At the same time, however, they should be looking to Frankfurt and be asking themselves what the game is that that Tower of Babel-like cast of characters at the ECB is playing? Jens Weidmann, formerly President of the Bundesbank who was consciously passed for the top job at the ECB – Christine Lagarde got it and as a sop the French let Ursula von der Leyen, a minister with a deeply dodgy record in Mutti Merkel’s Berlin government, head up the EU Commission – will be sitting there tearing his hair out.
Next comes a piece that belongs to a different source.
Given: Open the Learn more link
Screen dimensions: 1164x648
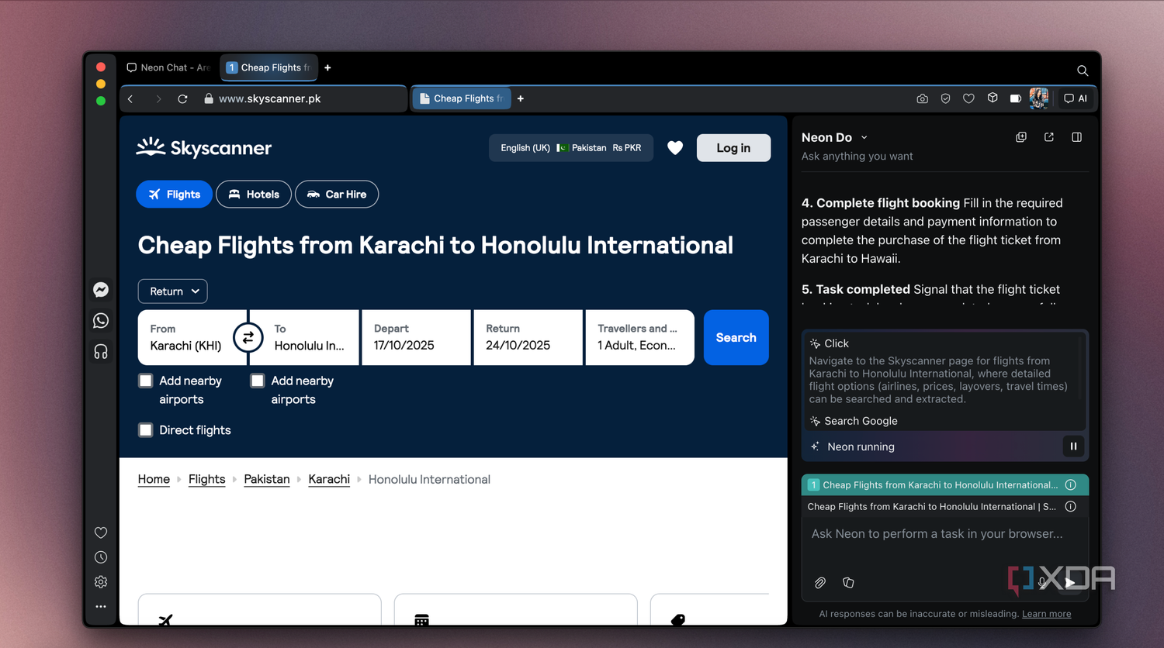Looking at the screenshot, I should (x=1046, y=614).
My impression at the time of Lagarde’s appointment, and her tenure has by no means not all bad, was that she, with no experience at all of central banking, had been put in the office not as a banker but as “Minister for the Single Currency”. The stresses on the single currency project which as been exerted by the Greek crisis were beginning to build up again in Italy and the last thing Brussels wanted to see was somebody like Weidman in charge who would have been loath to do “whatever it takes” and to do the wrong thing for the right reason.
As opposed to Karl Otto Pöhl, the current Governor of the Bank of Israel Amir Yaron does have a living memory of out-of-control inflation and watching his actions and movements is surely not without merit. Although I believe that the early easing merchants and their obsession with Fed pivots have now been firmly put back in their box, nobody has yet taken on board that the FOMC might conceivably, if deemed necessary, also leap ahead of the market and tighten by more than market consensus. That said, although that scenario is no more than an outside possibility and one which I personally believe to be unlikely, it would be foolish not to at least build it into one’s thinking.
Last night I read the text of an address given by the Bank of England’s Chief Economist and MPC member Huw Pill – another Oxford PPE graduate – to the Warwick Think Tank. He discusses inflation as a “wicked problem” but the bit which caught my eye was his quoting Yogi Berra who said in his inimitable way “It’s difficult to make forecasts – especially about the future”. Pill then goes on to reassert the B of E’s commitment to a 2% inflation rate although he also quite freely acknowledges that higher levels of inflation might persist for an unspecified time. Peace on earth, England winning the football World Cup and 2% inflation. Thank you, message received.